_Given instruction 1_
Reproduce the passage from the file conversion notes for Aerith word for word. Begin at the words "- [Raxport Tool" and stop after "- [Sipros4 Tutorial](https://github.com/thepanlab/Sipros4)".
_Given instruction 2_
Answer these questions using the file conversion notes for Aerith:
(a) Which tool converts Thermo raw files to FT1/FT2 formats?
(b) What format does ThermoRawFileParser produce?
(c) Which conversion does the recommended workflow call preferred for Aerith workflows?
_Given instruction 3_
Decide whether each statement agrees with the file conversion notes for Aerith. Answer yes or no, and quote the words that decide it.
(a) Raw files from Thermo or other vendors must be converted before Aerith is used.
(b) mzML is described as a proprietary format.
(c) ThermoRawFileParser is recommended for broader compatibility.

Before using Aerith, Thermo or other vendors' raw files must be converted to supported formats. This preprocessing step is crucial for ensuring optimal performance and compatibility.

**Required Tools for Conversion:**
- **Raxport**: Converts Thermo raw files to FT1/FT2 formats (optimized for Aerith)
- **ThermoRawFileParser**: Converts raw files to mzML format (open standard)

**Recommended Workflow:**
1. Use Raxport for FT1/FT2 conversion (preferred for Aerith workflows)
2. Use ThermoRawFileParser for mzML conversion (for broader compatibility)

**Resource Links:**
- [Aerith README - File Conversion Guide](https://github.com/xyz1396/Aerith/blob/main/README.md#convert-raw-file-to-ft1-ft2-and-mzml-file)
- [Raxport Tool and Documentation](https://github.com/xyz1396/Raxport.net)
- [ThermoRawFileParser](https://github.com/compomics/ThermoRawFileParser/)
- [Sipros4 Tutorial](https://github.com/thepanlab/Sipros4)

_Data block_
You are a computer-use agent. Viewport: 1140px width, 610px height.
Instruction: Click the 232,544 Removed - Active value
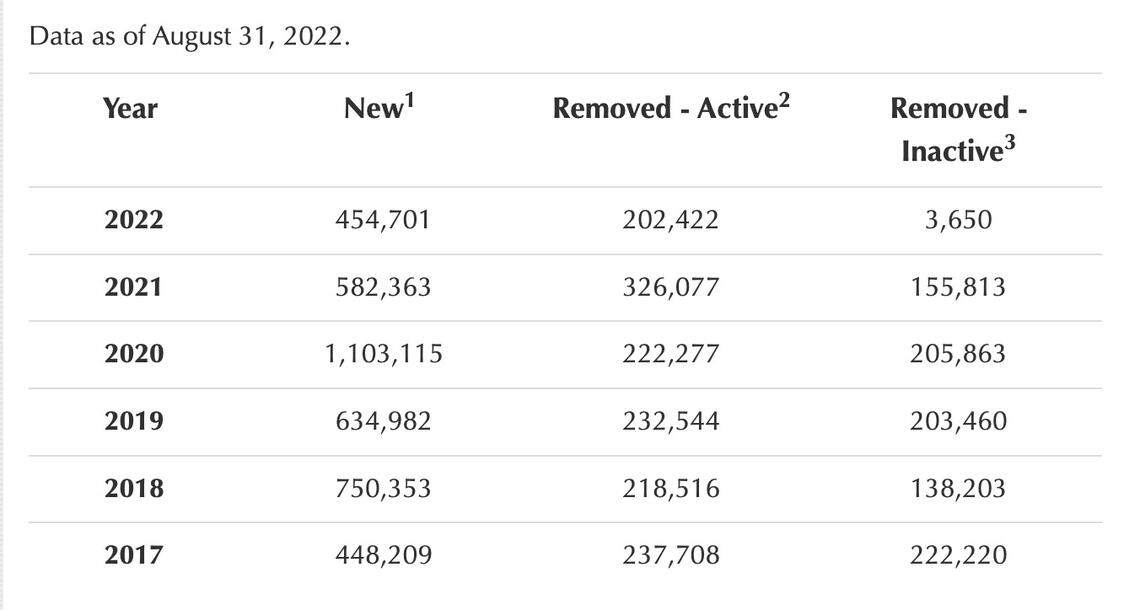pos(670,421)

_Task response 1_
- [Raxport Tool and Documentation](https://github.com/xyz1396/Raxport.net)
- [ThermoRawFileParser](https://github.com/compomics/ThermoRawFileParser/)
- [Sipros4 Tutorial](https://github.com/thepanlab/Sipros4)

_Task response 2_
(a) Raxport
(b) mzML format, an open standard
(c) FT1/FT2 conversion with Raxport

_Task response 3_
(a) Yes: "Before using Aerith, Thermo or other vendors' raw files must be converted to supported formats."
(b) No: "Converts raw files to mzML format (open standard)"
(c) Yes: "Use ThermoRawFileParser for mzML conversion (for broader compatibility)"